→ **WORK ITEM**
Return every line of the listing, exactly as it reads.

→ **DATA RECORDS**
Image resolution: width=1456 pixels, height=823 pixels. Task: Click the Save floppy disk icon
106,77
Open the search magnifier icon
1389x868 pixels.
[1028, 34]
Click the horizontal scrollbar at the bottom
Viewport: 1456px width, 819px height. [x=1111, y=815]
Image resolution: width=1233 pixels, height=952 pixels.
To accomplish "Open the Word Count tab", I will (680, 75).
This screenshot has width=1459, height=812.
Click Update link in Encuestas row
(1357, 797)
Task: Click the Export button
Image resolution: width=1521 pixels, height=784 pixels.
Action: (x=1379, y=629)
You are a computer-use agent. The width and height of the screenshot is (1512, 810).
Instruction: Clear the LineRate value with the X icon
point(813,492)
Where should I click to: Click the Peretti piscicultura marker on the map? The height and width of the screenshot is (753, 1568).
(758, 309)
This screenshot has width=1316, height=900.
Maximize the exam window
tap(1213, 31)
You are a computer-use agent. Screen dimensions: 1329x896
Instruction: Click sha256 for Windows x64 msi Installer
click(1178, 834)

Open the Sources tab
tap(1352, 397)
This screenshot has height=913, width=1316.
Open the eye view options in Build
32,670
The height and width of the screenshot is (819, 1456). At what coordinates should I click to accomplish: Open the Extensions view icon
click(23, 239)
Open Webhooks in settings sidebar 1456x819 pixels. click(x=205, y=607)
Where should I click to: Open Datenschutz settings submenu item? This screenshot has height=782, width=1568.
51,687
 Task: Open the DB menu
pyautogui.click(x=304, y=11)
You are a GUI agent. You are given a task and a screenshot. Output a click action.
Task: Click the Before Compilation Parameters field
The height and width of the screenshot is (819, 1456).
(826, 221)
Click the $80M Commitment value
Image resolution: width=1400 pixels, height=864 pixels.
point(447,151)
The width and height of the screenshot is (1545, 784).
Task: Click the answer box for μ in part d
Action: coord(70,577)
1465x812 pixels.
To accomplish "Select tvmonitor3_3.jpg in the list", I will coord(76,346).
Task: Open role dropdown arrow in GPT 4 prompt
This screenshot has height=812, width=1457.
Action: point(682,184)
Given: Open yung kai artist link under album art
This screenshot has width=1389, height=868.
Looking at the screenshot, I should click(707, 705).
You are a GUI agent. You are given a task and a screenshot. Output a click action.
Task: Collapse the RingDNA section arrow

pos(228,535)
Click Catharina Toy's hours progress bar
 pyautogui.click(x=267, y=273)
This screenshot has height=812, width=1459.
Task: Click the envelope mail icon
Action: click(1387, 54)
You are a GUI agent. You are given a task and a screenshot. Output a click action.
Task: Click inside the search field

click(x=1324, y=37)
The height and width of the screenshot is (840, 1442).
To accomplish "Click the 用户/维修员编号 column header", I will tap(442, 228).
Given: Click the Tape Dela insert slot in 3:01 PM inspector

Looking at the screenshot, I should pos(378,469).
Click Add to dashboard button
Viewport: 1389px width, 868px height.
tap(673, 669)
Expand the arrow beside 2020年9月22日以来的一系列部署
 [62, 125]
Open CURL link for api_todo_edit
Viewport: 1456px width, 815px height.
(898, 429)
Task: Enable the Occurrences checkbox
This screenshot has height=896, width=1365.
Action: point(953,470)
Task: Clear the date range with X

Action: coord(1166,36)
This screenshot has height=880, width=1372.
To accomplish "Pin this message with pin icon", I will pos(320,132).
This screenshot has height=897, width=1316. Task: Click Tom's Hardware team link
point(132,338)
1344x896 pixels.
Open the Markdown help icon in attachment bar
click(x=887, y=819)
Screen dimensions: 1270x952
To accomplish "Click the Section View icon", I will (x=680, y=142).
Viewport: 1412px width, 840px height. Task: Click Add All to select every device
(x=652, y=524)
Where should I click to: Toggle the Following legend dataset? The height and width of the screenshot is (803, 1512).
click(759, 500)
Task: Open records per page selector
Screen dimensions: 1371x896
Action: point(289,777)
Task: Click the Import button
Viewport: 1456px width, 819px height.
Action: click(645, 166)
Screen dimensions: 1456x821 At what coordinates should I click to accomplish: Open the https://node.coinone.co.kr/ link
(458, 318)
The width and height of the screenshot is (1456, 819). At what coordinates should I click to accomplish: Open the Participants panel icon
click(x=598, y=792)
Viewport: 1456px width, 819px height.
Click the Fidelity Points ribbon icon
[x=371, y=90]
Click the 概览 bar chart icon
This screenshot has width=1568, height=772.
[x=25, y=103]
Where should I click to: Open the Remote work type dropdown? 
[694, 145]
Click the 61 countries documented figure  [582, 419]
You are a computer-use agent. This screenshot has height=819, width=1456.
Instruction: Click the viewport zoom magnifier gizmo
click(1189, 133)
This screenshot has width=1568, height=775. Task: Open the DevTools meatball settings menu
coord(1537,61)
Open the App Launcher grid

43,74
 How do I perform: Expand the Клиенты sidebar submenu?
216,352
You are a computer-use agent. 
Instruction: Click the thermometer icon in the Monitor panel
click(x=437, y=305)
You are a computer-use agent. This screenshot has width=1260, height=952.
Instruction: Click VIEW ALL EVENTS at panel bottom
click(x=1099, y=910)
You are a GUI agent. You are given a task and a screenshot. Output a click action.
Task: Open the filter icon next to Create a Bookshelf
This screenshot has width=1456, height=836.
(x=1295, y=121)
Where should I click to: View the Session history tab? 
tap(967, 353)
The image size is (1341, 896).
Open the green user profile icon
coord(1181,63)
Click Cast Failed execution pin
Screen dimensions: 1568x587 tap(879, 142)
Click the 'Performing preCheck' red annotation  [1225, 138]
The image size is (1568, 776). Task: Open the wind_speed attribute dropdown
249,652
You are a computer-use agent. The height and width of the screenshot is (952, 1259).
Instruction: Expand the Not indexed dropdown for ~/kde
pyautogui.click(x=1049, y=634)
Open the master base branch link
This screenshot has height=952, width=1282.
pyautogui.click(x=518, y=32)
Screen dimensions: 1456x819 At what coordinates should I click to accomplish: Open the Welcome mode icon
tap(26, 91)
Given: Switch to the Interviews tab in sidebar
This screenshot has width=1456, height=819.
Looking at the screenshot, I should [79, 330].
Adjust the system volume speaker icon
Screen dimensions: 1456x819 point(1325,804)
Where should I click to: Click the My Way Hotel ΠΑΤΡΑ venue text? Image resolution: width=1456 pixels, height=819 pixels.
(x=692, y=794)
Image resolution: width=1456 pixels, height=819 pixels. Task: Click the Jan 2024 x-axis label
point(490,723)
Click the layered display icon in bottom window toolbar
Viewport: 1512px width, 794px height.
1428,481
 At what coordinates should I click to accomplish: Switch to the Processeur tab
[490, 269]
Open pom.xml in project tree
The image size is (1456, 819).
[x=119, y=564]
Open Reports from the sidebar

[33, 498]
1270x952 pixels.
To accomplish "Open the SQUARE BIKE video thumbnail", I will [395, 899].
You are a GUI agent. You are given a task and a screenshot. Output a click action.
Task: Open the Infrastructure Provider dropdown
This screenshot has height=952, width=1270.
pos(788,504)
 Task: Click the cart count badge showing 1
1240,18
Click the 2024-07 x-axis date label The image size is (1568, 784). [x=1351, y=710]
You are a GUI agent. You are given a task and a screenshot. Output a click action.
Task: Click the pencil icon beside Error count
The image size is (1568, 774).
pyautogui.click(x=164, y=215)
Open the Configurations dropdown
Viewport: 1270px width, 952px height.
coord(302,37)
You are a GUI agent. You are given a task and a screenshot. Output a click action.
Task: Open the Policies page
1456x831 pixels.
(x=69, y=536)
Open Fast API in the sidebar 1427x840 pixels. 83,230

→ **ANSWER FOR THE TASK**
Image resolution: width=1456 pixels, height=823 pixels. Task: Click the Save floppy disk icon
106,77
Open the search magnifier icon
1389x868 pixels.
[1028, 34]
Click the horizontal scrollbar at the bottom
Viewport: 1456px width, 819px height. [x=1111, y=815]
Image resolution: width=1233 pixels, height=952 pixels.
To accomplish "Open the Word Count tab", I will (680, 75).
This screenshot has width=1459, height=812.
Click Update link in Encuestas row
(1357, 797)
Task: Click the Export button
Image resolution: width=1521 pixels, height=784 pixels.
Action: (x=1379, y=629)
You are a computer-use agent. The width and height of the screenshot is (1512, 810).
Instruction: Clear the LineRate value with the X icon
point(813,492)
Where should I click to: Click the Peretti piscicultura marker on the map? The height and width of the screenshot is (753, 1568).
(758, 309)
This screenshot has width=1316, height=900.
Maximize the exam window
tap(1213, 31)
You are a computer-use agent. Screen dimensions: 1329x896
Instruction: Click sha256 for Windows x64 msi Installer
click(1178, 834)

Open the Sources tab
tap(1352, 397)
This screenshot has height=913, width=1316.
Open the eye view options in Build
32,670
The height and width of the screenshot is (819, 1456). At what coordinates should I click to accomplish: Open the Extensions view icon
click(23, 239)
Open Webhooks in settings sidebar 1456x819 pixels. click(x=205, y=607)
Where should I click to: Open Datenschutz settings submenu item? This screenshot has height=782, width=1568.
51,687
 Task: Open the DB menu
pyautogui.click(x=304, y=11)
You are a GUI agent. You are given a task and a screenshot. Output a click action.
Task: Click the Before Compilation Parameters field
The height and width of the screenshot is (819, 1456).
(826, 221)
Click the $80M Commitment value
Image resolution: width=1400 pixels, height=864 pixels.
point(447,151)
The width and height of the screenshot is (1545, 784).
Task: Click the answer box for μ in part d
Action: coord(70,577)
1465x812 pixels.
To accomplish "Select tvmonitor3_3.jpg in the list", I will coord(76,346).
Task: Open role dropdown arrow in GPT 4 prompt
This screenshot has height=812, width=1457.
Action: point(682,184)
Given: Open yung kai artist link under album art
This screenshot has width=1389, height=868.
Looking at the screenshot, I should click(707, 705).
You are a GUI agent. You are given a task and a screenshot. Output a click action.
Task: Collapse the RingDNA section arrow

pos(228,535)
Click Catharina Toy's hours progress bar
 pyautogui.click(x=267, y=273)
This screenshot has height=812, width=1459.
Task: Click the envelope mail icon
Action: click(1387, 54)
You are a GUI agent. You are given a task and a screenshot. Output a click action.
Task: Click inside the search field

click(x=1324, y=37)
The height and width of the screenshot is (840, 1442).
To accomplish "Click the 用户/维修员编号 column header", I will tap(442, 228).
Given: Click the Tape Dela insert slot in 3:01 PM inspector

Looking at the screenshot, I should pos(378,469).
Click Add to dashboard button
Viewport: 1389px width, 868px height.
tap(673, 669)
Expand the arrow beside 2020年9月22日以来的一系列部署
 [62, 125]
Open CURL link for api_todo_edit
Viewport: 1456px width, 815px height.
(898, 429)
Task: Enable the Occurrences checkbox
This screenshot has height=896, width=1365.
Action: point(953,470)
Task: Clear the date range with X

Action: coord(1166,36)
This screenshot has height=880, width=1372.
To accomplish "Pin this message with pin icon", I will pos(320,132).
This screenshot has height=897, width=1316. Task: Click Tom's Hardware team link
point(132,338)
1344x896 pixels.
Open the Markdown help icon in attachment bar
click(x=887, y=819)
Screen dimensions: 1270x952
To accomplish "Click the Section View icon", I will (x=680, y=142).
Viewport: 1412px width, 840px height. Task: Click Add All to select every device
(x=652, y=524)
Where should I click to: Toggle the Following legend dataset? The height and width of the screenshot is (803, 1512).
click(759, 500)
Task: Open records per page selector
Screen dimensions: 1371x896
Action: point(289,777)
Task: Click the Import button
Viewport: 1456px width, 819px height.
Action: click(645, 166)
Screen dimensions: 1456x821 At what coordinates should I click to accomplish: Open the https://node.coinone.co.kr/ link
(458, 318)
The width and height of the screenshot is (1456, 819). At what coordinates should I click to accomplish: Open the Participants panel icon
click(x=598, y=792)
Viewport: 1456px width, 819px height.
Click the Fidelity Points ribbon icon
[x=371, y=90]
Click the 概览 bar chart icon
This screenshot has width=1568, height=772.
[x=25, y=103]
Where should I click to: Open the Remote work type dropdown? 
[694, 145]
Click the 61 countries documented figure  [582, 419]
You are a computer-use agent. This screenshot has height=819, width=1456.
Instruction: Click the viewport zoom magnifier gizmo
click(1189, 133)
This screenshot has width=1568, height=775. Task: Open the DevTools meatball settings menu
coord(1537,61)
Open the App Launcher grid

43,74
 How do I perform: Expand the Клиенты sidebar submenu?
216,352
You are a computer-use agent. 
Instruction: Click the thermometer icon in the Monitor panel
click(x=437, y=305)
You are a computer-use agent. This screenshot has width=1260, height=952.
Instruction: Click VIEW ALL EVENTS at panel bottom
click(x=1099, y=910)
You are a GUI agent. You are given a task and a screenshot. Output a click action.
Task: Open the filter icon next to Create a Bookshelf
This screenshot has width=1456, height=836.
(x=1295, y=121)
Where should I click to: View the Session history tab? 
tap(967, 353)
The image size is (1341, 896).
Open the green user profile icon
coord(1181,63)
Click Cast Failed execution pin
Screen dimensions: 1568x587 tap(879, 142)
Click the 'Performing preCheck' red annotation  [1225, 138]
The image size is (1568, 776). Task: Open the wind_speed attribute dropdown
249,652
You are a computer-use agent. The height and width of the screenshot is (952, 1259).
Instruction: Expand the Not indexed dropdown for ~/kde
pyautogui.click(x=1049, y=634)
Open the master base branch link
This screenshot has height=952, width=1282.
pyautogui.click(x=518, y=32)
Screen dimensions: 1456x819 At what coordinates should I click to accomplish: Open the Welcome mode icon
tap(26, 91)
Given: Switch to the Interviews tab in sidebar
This screenshot has width=1456, height=819.
Looking at the screenshot, I should [79, 330].
Adjust the system volume speaker icon
Screen dimensions: 1456x819 point(1325,804)
Where should I click to: Click the My Way Hotel ΠΑΤΡΑ venue text? Image resolution: width=1456 pixels, height=819 pixels.
(x=692, y=794)
Image resolution: width=1456 pixels, height=819 pixels. Task: Click the Jan 2024 x-axis label
point(490,723)
Click the layered display icon in bottom window toolbar
Viewport: 1512px width, 794px height.
1428,481
 At what coordinates should I click to accomplish: Switch to the Processeur tab
[490, 269]
Open pom.xml in project tree
The image size is (1456, 819).
[x=119, y=564]
Open Reports from the sidebar

[33, 498]
1270x952 pixels.
To accomplish "Open the SQUARE BIKE video thumbnail", I will [395, 899].
You are a GUI agent. You are given a task and a screenshot. Output a click action.
Task: Open the Infrastructure Provider dropdown
This screenshot has height=952, width=1270.
pos(788,504)
 Task: Click the cart count badge showing 1
1240,18
Click the 2024-07 x-axis date label The image size is (1568, 784). [x=1351, y=710]
You are a GUI agent. You are given a task and a screenshot. Output a click action.
Task: Click the pencil icon beside Error count
The image size is (1568, 774).
pyautogui.click(x=164, y=215)
Open the Configurations dropdown
Viewport: 1270px width, 952px height.
coord(302,37)
You are a GUI agent. You are given a task and a screenshot. Output a click action.
Task: Open the Policies page
1456x831 pixels.
(x=69, y=536)
Open Fast API in the sidebar 1427x840 pixels. 83,230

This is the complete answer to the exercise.